* _TASK DETAILS_
In the records below, find each line containing the word "will" and copy it.
Start of DATA EXTRACTS
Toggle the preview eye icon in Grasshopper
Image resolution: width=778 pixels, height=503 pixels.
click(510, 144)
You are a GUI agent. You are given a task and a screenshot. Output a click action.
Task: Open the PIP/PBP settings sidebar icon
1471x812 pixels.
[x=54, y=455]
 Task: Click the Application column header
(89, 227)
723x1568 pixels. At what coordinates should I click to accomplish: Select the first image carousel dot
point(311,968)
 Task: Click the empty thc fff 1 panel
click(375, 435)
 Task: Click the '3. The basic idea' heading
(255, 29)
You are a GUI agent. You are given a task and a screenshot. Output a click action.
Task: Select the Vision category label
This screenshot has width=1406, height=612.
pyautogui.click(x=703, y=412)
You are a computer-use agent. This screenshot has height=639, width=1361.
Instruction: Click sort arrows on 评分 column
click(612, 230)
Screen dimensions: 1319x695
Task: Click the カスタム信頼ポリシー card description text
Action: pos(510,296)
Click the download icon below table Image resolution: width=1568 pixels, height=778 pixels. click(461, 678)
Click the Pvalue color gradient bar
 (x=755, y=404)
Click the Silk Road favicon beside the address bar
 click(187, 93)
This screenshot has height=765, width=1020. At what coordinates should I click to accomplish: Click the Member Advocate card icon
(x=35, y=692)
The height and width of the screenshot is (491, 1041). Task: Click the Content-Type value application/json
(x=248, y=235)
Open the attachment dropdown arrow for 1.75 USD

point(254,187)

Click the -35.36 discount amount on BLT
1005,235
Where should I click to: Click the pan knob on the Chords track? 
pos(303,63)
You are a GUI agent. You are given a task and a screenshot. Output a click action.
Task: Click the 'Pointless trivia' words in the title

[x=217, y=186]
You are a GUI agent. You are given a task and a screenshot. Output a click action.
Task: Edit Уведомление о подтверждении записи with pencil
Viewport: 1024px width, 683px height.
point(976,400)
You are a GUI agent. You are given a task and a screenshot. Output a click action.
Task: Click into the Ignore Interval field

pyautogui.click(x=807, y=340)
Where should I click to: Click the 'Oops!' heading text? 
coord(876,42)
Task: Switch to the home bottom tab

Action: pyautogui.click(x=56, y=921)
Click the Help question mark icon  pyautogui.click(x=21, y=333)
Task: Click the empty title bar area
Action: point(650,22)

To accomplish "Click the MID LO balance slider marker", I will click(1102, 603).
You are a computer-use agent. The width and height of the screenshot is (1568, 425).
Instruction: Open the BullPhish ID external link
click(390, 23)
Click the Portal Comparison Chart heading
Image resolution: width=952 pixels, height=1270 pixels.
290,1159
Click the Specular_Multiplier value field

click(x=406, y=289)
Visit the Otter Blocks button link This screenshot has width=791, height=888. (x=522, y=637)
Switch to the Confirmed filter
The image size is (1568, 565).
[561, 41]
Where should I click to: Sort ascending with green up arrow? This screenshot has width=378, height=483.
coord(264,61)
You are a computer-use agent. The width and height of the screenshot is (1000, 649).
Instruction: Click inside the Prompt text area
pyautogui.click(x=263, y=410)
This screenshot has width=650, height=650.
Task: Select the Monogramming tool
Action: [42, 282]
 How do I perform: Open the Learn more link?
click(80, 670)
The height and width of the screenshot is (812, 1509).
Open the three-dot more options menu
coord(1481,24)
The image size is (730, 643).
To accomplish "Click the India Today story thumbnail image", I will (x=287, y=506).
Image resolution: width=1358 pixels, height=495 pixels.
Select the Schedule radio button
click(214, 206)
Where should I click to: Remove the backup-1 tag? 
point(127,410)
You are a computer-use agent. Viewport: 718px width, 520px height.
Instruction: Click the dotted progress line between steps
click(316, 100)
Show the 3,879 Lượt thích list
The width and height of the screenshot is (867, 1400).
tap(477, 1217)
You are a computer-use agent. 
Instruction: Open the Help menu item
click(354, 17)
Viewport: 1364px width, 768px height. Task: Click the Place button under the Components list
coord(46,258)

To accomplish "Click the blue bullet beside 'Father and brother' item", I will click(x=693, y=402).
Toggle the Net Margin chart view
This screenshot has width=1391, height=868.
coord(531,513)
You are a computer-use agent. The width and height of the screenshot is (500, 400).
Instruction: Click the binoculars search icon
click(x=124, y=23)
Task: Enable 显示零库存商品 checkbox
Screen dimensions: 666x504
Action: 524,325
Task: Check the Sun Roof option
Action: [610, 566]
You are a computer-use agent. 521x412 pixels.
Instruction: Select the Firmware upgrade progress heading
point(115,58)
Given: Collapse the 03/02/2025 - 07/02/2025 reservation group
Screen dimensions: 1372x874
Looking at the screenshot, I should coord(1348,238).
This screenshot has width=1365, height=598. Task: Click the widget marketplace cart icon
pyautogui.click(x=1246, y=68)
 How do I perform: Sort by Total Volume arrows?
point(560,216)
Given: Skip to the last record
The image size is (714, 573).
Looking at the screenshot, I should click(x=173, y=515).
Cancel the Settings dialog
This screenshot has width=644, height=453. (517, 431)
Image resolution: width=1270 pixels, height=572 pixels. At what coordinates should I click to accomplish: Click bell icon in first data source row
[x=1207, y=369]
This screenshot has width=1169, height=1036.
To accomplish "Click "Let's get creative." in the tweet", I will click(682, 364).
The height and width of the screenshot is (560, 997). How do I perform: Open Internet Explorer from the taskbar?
End of DATA EXTRACTS
* _RESPONSE BOX_
To accomplish "Click the MID LO balance slider marker", I will click(1102, 603).
To accomplish "Click the India Today story thumbnail image", I will (x=287, y=506).
To accomplish "Click the blue bullet beside 'Father and brother' item", I will click(x=693, y=402).
To accomplish "Click "Let's get creative." in the tweet", I will click(682, 364).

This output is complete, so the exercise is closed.